Short exercise.
Rewrite the rows from the line containing "Viewport: 1239px width, 521px" through the line containing "[1362, 386]", changing "tweet" to "post" and leaving everything else the same.

Given information.
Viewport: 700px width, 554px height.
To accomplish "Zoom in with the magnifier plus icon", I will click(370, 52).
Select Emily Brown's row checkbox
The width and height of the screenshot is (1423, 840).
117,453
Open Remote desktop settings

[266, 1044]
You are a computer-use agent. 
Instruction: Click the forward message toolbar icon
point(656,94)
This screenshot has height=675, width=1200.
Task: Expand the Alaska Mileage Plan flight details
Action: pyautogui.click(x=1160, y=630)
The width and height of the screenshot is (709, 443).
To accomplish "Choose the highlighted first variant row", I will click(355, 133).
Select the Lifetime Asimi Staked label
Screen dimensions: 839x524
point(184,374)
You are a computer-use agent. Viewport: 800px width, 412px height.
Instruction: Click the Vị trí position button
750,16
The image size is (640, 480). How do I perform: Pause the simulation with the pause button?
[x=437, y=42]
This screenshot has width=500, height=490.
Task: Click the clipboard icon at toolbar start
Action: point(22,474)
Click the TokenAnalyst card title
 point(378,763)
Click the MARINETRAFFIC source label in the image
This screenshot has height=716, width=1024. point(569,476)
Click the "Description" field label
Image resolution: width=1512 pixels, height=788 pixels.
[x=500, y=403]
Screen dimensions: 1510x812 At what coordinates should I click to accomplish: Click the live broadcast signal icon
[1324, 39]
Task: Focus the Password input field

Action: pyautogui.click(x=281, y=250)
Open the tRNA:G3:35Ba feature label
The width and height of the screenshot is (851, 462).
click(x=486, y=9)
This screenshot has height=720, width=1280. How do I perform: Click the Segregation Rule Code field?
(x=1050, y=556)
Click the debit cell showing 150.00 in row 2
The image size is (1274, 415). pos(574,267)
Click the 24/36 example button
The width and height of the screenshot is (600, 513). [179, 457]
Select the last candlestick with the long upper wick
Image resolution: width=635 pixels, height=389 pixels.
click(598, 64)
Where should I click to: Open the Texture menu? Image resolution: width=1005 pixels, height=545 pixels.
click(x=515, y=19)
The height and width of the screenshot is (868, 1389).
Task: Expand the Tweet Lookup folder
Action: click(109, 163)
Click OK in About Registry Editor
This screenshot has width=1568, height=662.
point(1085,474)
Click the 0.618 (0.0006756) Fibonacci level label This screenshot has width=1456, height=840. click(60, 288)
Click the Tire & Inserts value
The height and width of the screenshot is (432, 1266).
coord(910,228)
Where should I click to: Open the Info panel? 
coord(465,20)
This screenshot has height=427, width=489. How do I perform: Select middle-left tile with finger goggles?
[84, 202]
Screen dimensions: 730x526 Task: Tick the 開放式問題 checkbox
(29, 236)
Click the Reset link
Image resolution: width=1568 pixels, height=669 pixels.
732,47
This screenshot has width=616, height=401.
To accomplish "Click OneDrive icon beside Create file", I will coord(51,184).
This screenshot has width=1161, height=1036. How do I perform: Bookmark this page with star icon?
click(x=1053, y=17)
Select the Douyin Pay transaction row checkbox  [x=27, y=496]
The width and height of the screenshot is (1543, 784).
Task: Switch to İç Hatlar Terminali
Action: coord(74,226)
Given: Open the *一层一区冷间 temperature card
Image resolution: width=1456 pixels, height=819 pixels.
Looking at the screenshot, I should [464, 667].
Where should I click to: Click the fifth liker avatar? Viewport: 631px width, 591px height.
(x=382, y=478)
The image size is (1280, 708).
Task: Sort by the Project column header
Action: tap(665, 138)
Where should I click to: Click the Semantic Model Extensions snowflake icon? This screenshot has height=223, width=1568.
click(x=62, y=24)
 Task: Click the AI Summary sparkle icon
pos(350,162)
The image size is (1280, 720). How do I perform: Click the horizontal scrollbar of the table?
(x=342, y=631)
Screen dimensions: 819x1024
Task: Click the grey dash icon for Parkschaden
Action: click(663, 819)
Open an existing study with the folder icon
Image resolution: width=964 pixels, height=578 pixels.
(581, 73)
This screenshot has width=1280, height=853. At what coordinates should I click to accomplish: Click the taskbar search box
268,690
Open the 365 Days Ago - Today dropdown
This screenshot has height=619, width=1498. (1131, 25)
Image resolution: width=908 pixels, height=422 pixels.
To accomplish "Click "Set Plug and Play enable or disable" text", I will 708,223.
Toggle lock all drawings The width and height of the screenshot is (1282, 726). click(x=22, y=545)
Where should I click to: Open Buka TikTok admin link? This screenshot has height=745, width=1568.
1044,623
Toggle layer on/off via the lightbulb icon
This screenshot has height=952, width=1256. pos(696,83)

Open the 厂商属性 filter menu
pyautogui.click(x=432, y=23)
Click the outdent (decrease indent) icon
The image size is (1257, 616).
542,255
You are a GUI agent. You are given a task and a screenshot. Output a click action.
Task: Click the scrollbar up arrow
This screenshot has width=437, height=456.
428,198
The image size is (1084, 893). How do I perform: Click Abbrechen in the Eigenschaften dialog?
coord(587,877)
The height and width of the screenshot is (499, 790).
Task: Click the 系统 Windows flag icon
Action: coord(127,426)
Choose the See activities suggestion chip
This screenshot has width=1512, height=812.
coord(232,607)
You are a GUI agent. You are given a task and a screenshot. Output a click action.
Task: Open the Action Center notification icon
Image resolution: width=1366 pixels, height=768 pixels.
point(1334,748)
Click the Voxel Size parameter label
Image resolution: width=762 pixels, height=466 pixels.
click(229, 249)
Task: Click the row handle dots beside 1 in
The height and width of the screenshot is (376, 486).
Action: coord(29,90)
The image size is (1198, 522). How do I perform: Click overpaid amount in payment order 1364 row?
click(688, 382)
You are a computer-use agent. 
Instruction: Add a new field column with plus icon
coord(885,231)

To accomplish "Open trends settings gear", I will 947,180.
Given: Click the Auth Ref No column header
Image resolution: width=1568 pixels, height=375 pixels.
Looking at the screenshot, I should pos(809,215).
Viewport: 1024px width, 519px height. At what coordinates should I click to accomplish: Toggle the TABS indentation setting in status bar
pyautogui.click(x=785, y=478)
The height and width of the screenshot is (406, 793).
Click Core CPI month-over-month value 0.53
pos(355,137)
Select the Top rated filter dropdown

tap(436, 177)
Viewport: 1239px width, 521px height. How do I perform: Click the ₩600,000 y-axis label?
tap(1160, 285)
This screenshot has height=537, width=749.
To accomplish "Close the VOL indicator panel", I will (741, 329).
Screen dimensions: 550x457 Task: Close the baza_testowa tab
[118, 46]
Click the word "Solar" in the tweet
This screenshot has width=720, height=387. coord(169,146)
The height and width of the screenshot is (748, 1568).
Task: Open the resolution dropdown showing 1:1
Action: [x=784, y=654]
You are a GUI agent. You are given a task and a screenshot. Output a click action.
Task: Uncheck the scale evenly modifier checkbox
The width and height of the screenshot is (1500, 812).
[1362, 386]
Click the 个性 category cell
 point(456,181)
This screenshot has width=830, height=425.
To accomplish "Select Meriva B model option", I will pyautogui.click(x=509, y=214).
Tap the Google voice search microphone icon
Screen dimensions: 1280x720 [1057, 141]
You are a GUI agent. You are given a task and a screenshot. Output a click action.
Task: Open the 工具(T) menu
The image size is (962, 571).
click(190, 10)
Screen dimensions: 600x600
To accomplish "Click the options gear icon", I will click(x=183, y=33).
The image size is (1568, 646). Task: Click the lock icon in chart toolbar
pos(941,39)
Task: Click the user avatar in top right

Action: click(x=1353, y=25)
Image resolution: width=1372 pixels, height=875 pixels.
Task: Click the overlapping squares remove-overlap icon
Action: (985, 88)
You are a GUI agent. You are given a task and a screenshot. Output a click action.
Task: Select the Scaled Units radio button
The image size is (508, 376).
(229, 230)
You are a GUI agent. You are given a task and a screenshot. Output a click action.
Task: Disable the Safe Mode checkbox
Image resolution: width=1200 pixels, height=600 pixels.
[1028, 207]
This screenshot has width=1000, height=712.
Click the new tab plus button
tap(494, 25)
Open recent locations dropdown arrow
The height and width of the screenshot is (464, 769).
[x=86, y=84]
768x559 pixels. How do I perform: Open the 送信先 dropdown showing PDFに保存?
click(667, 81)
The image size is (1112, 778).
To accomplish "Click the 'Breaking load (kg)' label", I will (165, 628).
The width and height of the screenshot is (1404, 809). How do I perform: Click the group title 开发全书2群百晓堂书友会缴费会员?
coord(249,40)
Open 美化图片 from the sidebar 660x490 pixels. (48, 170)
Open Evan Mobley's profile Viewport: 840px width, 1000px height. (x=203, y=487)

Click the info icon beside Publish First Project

In response.
Viewport: 1239px width, 521px height. How do I perform: Click the ₩600,000 y-axis label?
tap(1160, 285)
This screenshot has height=537, width=749.
To accomplish "Close the VOL indicator panel", I will (741, 329).
Screen dimensions: 550x457 Task: Close the baza_testowa tab
[118, 46]
Click the word "Solar" in the post
This screenshot has width=720, height=387. coord(169,146)
The height and width of the screenshot is (748, 1568).
Task: Open the resolution dropdown showing 1:1
Action: [x=784, y=654]
You are a GUI agent. You are given a task and a screenshot. Output a click action.
Task: Uncheck the scale evenly modifier checkbox
The width and height of the screenshot is (1500, 812).
[1362, 386]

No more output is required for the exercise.